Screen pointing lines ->
►

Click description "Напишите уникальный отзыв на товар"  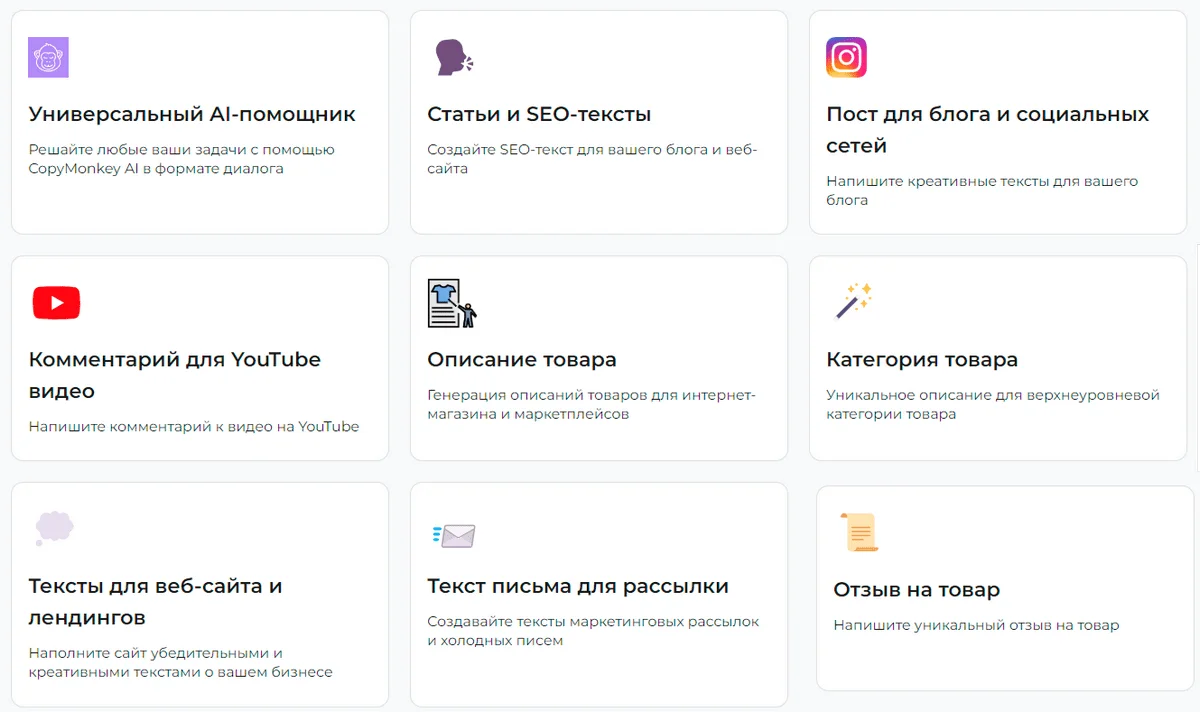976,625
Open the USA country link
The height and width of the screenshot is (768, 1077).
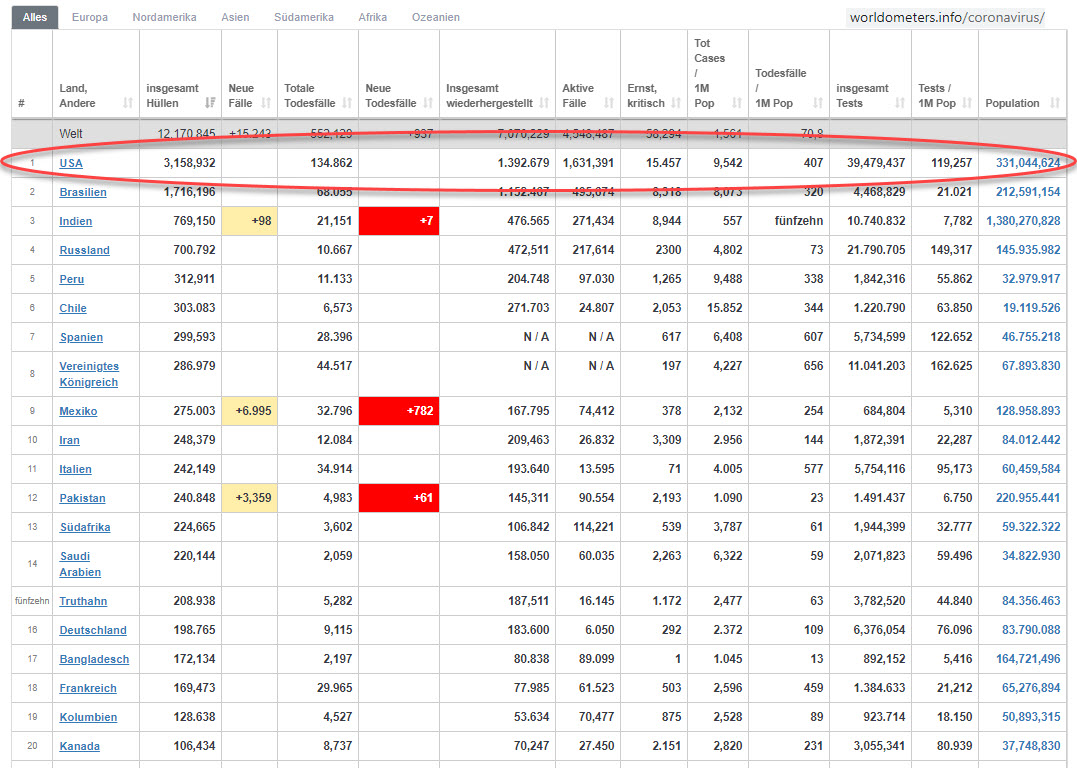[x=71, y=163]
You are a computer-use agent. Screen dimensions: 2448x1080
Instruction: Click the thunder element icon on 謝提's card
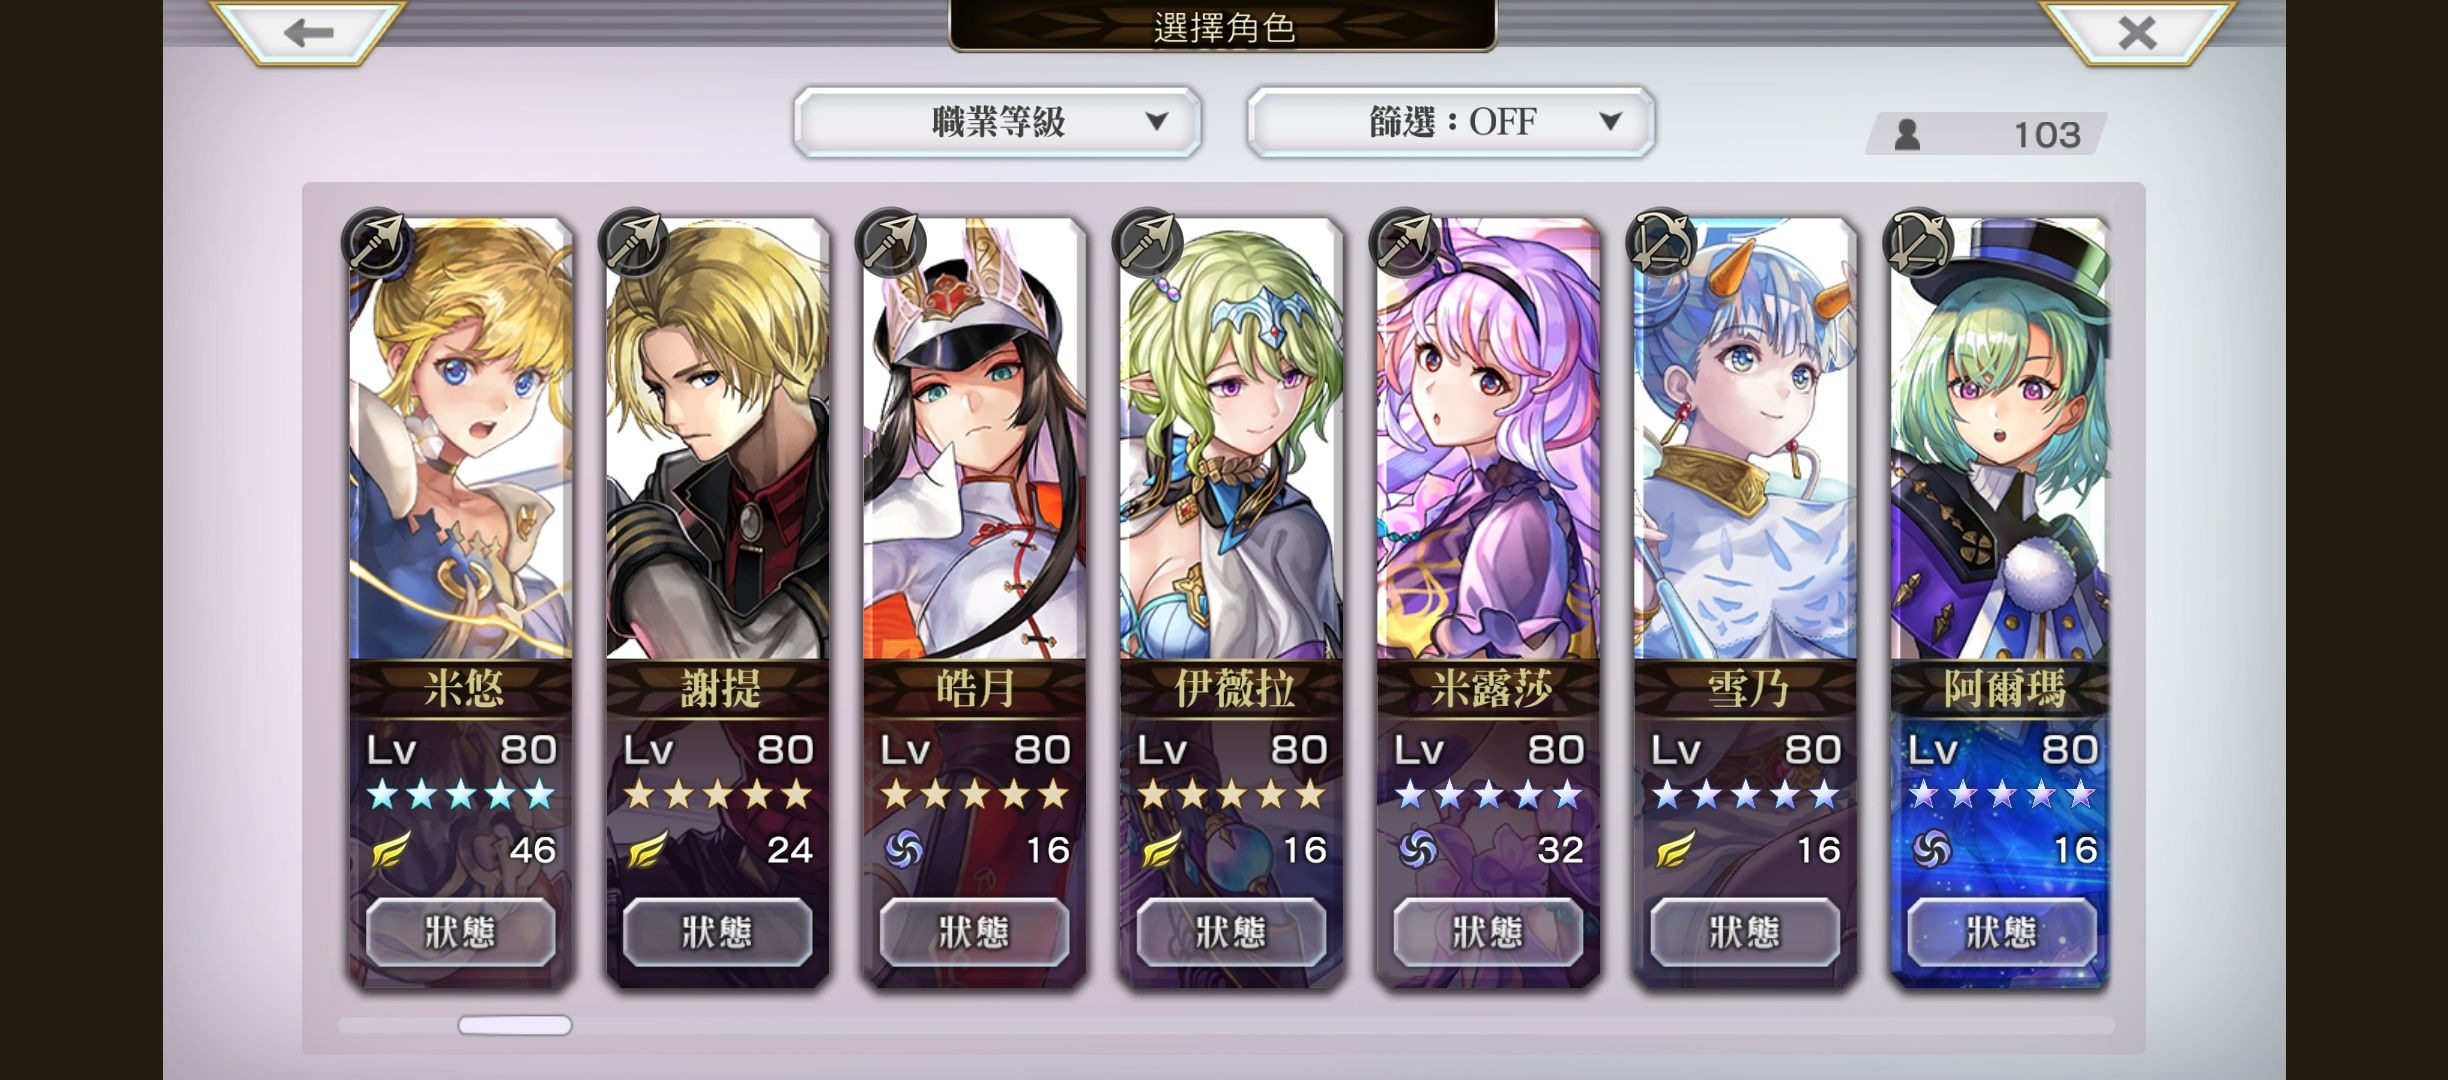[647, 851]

◄

PROBLEM DETAILS ->
Starting with the line that contains "You are a computer-use" and going through the last of the lines above, write those lines again with "agent" swapped for "assistant" and nothing else changed. Leave the pictures out.

RESPONSE ->
You are a computer-use assistant. Screen dimensions: 2448x1080
Instruction: Click the thunder element icon on 謝提's card
[647, 851]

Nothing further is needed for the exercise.